What do you do when you have no motivation? When you can’t find the energy to do anything?

It is something that happens a lot, and when I speak to others, it happens to them too. It is frustrating, something that annoys me a lot. Because I have all these things in my head, but I just can’t process these thoughts into anything substantial. Because of these issues, I feel stifled, almost suffocated. Whether it has been a traditional diary, or writing an online blog, I have written my way through any problems life has thrown at me.

So, as a way to try and pull myself out of whatever ‘funk’ I have been festering in, I am forcing myself to write something. Because that is how we get through life, by being a trouper and carrying on through the shit. It doesn’t sound like much, but the only way that a person can truly get over something  is to force their way through. I have tried ignoring things before, as I have done the last few weeks, and as I said earlier, it really doesn’t work.

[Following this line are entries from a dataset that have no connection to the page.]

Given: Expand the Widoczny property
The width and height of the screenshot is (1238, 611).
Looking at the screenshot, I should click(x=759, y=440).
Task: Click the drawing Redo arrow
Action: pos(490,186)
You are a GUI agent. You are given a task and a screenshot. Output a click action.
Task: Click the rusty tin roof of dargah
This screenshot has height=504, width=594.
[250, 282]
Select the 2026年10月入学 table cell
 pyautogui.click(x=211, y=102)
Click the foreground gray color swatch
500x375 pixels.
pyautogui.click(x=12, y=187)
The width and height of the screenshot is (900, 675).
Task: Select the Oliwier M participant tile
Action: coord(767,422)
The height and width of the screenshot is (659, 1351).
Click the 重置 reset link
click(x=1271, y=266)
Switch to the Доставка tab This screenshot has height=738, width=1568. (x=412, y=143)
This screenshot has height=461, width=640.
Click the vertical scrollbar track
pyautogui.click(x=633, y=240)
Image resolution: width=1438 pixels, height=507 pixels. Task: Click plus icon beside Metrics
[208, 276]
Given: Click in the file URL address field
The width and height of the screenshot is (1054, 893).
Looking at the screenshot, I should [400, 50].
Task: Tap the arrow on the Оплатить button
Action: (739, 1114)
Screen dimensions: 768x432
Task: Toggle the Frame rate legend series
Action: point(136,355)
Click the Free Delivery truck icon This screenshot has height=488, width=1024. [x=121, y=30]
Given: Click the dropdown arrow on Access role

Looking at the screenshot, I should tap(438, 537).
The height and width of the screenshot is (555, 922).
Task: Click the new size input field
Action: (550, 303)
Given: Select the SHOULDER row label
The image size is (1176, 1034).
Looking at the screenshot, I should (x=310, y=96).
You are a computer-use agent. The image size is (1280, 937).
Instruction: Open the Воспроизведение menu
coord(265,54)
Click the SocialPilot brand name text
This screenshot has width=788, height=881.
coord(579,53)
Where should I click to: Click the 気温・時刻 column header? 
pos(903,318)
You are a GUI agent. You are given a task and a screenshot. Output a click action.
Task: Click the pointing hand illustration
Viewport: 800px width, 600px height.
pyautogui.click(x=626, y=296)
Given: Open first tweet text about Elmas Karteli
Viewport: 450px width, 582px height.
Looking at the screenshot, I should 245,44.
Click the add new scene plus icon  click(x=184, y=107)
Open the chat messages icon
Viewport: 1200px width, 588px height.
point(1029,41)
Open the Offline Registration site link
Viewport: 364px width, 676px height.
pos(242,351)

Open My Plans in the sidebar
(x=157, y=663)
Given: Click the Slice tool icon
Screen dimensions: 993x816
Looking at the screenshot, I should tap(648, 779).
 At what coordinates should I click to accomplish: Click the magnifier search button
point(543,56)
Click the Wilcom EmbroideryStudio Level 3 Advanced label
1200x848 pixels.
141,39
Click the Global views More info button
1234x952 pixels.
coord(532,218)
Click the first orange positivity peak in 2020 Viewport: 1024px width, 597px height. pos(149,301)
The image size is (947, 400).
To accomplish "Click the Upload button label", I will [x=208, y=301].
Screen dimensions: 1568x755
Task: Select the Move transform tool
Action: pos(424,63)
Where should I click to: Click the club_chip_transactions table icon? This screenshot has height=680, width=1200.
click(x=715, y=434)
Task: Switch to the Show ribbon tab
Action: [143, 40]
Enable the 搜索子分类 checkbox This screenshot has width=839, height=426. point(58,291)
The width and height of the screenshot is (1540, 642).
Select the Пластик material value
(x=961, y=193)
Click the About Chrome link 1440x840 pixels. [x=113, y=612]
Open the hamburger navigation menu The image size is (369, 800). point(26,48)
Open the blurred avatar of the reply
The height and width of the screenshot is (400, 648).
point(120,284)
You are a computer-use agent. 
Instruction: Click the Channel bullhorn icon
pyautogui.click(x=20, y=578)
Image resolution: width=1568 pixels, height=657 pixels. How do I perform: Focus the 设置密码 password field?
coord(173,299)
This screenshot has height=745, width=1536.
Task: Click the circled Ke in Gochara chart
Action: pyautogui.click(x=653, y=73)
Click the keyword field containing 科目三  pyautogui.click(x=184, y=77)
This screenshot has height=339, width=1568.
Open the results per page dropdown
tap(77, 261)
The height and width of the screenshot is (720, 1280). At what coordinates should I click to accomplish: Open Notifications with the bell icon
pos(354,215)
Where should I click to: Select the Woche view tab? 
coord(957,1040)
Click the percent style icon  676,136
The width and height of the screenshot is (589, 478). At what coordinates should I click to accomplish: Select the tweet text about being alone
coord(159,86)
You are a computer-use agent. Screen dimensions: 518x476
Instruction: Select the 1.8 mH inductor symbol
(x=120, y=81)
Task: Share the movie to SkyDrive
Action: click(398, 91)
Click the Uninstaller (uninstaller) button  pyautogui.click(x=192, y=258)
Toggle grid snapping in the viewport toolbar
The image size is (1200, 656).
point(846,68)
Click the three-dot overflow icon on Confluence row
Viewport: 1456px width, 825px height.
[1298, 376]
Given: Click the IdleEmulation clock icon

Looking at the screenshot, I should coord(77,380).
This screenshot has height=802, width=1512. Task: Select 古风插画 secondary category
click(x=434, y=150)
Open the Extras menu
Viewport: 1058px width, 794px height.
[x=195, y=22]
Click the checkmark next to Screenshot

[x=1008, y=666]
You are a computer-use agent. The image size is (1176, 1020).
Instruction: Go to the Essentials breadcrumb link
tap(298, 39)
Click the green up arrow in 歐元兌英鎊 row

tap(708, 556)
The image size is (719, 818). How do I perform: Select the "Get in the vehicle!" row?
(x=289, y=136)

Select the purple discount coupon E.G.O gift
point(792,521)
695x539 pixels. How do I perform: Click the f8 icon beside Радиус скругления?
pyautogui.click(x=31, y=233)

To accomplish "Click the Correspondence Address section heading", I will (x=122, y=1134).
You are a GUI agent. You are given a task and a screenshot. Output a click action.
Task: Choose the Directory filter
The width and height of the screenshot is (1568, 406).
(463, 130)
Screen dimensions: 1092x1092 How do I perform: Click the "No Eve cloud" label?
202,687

But I guess that is a lesson that I have learnt as I have got older. Something that has come from experience of trying to run away from my problems. Whilst ignoring stuff may seem like a solution, it is only temporary. The problems that you avoid, will always come back around for you, and sometimes it is worse than if you had dealt with it at the first opportunity. The quicker that things are dealt with, the less a problem they are in the long run. And, with something like productivity, once you have jumped back on that old bandwagon, it is a lot easier to keep going.

Wasting Time

It has been one of those weekends which has been a complete waste of time. I over did it on the alcohol over the weekend, and I am at that age where the hangovers last 2 days. Which is nice. I blame Russian Vodka, and the fact that I can’t handle my drink. Or, probably more likely, I can’t handle my half-a-glass measures. I slept most of yesterday away, and today, I still feel iffy.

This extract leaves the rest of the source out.